Zenon Toprakcioglu in the lab

Zenon Toprakcioglu C@C taken by Michael Webb ©University of Cambridge

Dr Zenon Toprakcioglu studies protein misfolding diseases in the Knowles group. His latest research studies how lipids found naturally in our cells and in the brain’s grey matter could slow down the formation of protein aggregates.

Fats and proteins

Clumps of the aggregated protein amyloid-beta (Aβ) have long been associated with Alzheimer’s disease. These aggregates, also known as amyloid fibrils or amyloid plaques, accumulate in the brain over time and eventually lead to neuron death.

We don’t know why these aggregates form, but one hypothesis is that lipids and lipid membranes can affect their formation. In fact, increasing evidence suggests that lipid membranes play a critical role in regulating protein function. This means that malfunctions in lipid composition could have a direct effect on proteins and possibly result in the promotion of toxic protein states.


Gangliosides are a type of lipid, or fat, which are abundant in the brain and are essential for cell communication and signalling. They have also been associated with neuro-protection and neuro-restoration. Ganglioside lipids are mainly found in the outer layer of the cell membrane, which is the part that is in contact with the extracellular environment and with the amyloid-beta  protein.
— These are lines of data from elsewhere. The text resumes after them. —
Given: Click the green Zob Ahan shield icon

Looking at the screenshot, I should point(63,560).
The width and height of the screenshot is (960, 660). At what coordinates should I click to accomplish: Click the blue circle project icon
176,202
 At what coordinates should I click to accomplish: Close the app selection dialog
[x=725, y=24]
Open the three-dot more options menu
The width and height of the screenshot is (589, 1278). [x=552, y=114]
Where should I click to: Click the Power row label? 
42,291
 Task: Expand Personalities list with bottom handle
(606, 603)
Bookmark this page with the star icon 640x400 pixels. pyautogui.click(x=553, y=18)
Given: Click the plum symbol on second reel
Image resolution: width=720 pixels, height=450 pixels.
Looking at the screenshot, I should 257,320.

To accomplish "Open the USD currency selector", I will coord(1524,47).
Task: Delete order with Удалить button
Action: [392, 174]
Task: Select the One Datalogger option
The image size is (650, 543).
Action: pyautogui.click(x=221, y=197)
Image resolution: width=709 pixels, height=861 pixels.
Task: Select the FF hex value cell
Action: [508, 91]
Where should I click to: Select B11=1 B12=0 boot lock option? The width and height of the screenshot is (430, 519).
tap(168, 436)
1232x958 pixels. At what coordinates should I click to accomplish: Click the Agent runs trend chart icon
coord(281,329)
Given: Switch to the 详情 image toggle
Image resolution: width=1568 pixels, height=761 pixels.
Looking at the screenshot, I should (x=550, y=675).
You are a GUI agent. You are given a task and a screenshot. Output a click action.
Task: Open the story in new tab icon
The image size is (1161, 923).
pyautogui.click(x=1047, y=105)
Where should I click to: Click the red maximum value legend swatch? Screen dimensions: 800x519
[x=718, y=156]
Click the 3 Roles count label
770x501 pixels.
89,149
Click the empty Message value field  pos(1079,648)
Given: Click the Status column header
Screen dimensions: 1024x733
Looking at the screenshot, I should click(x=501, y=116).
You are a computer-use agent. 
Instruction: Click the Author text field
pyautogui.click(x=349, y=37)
Because of their location and the fact that the number of ganglioside lipids decreases with age, we wanted to investigate the role (if any) they have on the aggregation of amyloid-beta toxic protein states.  

Our project

For this project, we used complex kinetic experiments and theory to investigate the interaction between ganglioside lipids and the two most abundant forms of amyloid-beta (Aβ42 and Aβ40). We discovered that ganglioside lipids have the ability to completely inhibit the aggregation of Aβ40 and partially inhibit the aggregation of Aβ42. Through our experiments, we were able to show that gangliosides can form complexes with the proteins which disrupt the aggregation pathway and result in delayed aggregation.

Future work

We believe that through further in-depth experimentation, we can achieve a fundamental understanding of what happens during interactions between proteins and lipids in neurodegenerative disease. My aspiration is that this line of investigation will pave the way for the identification of new molecular targets involving lipids, which could lay the foundation for new therapies in the fight against neurodegenerative disorders. In the long-term, this will hopefully improve the lives of people suffering from these ailments.


This article first appeared in Chem@Cam magazine Spring 2024 Issue 68 pg 22.